Saturday 17 March 2012

Not made up

Hello, again!

I want to talk about something that for me is quite important; Made up VS. not made up.

I know there are girls out there who can't walk out the door without make up on. And i understand that there might be personal things behind that, that i can't argue with BUT i just want to cheer on the getting-used-to-your-face-without-make-up-on. I am not writing the following because i think i know what's right for everyone else. This is just some thoughts that i have, some things that i have thought about. It might not be right for anyone but me.
I have had loads of girls say to me; "But i'm so ugly without my make up on!" And personally i think that's just because you don't know your face anymore. It's become a strager to you. You see someone else when you look into the mirror, someone who doesn't look like their best potential.
I used to feel that way as well. But then i got used to it. Suddenly the un-made up face in the mirror was me! And that was the canvas i had to work with. Now that was the face that defined me, and it made my options countless when it came to what to do with it.

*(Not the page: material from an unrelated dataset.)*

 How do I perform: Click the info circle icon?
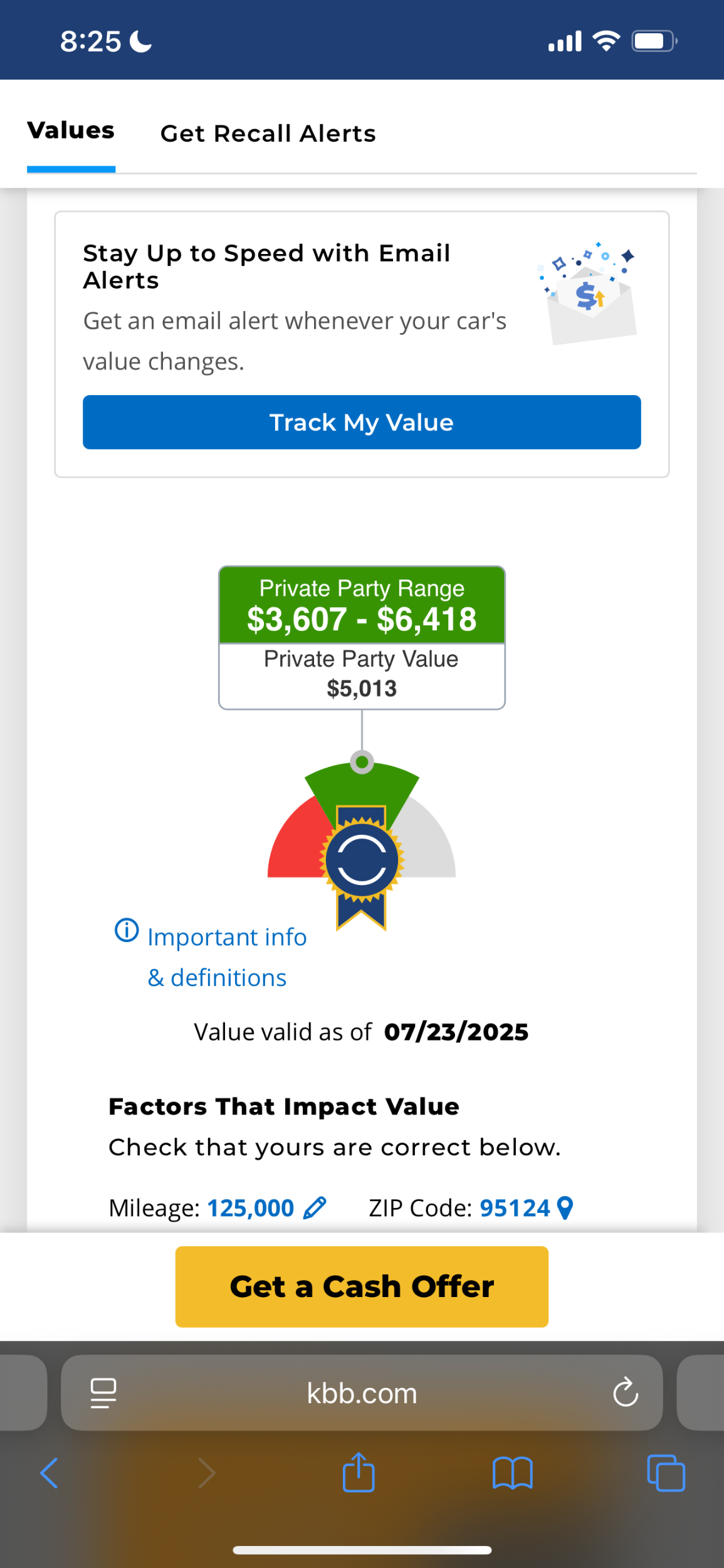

The face you've got underneath your make up might feel like a stranger for some because we so often cover our face with products, and as an extention of that a lot of girls don't feel pretty unless they're wearing make up.

I got to a point in my life where i had spent so much effort and time on trying to fit in and look beautiful that i always felt like i had to do something with myself and my face to feel that way. And i though; I don't want this to be my life. I don't want to have the things that i do to my self and my face and body to be what defines me with others. I want to be able to stand in the middle of a room with loads of gorgeous people and fell pretty though i'm not wearing make up. I want to be comfertable with the blank slate that a face is.
Don't get me wrong, i LOVE make up and all that comes with it. I just don't want it to be something i feel that i have to do in order for me to feel good about myself. I want it to be something i can choose to do because i want to do it and something i can play with. I don't want it to be a task or something filled with the fear of not looking good enough.

So now a days i almost never wear make up on week days. And i'm not saying this is something that everybody should do, cause i know that for some people that would just not feel right. Some can have skin problems and for some their make up is a part of their personality. It would just be awsome is more people felt more comfertable in their own skin.
Like i said, this might not be right for a lot of people, i just wanted to share some of my thoughts on the subject and how much better i feel about myself now that i recognize my face in the mirror every morning and don't feel like a stranger to myself without make up on.

Ah, you're all lovely no matter what you choose to do! These are just my thoughts..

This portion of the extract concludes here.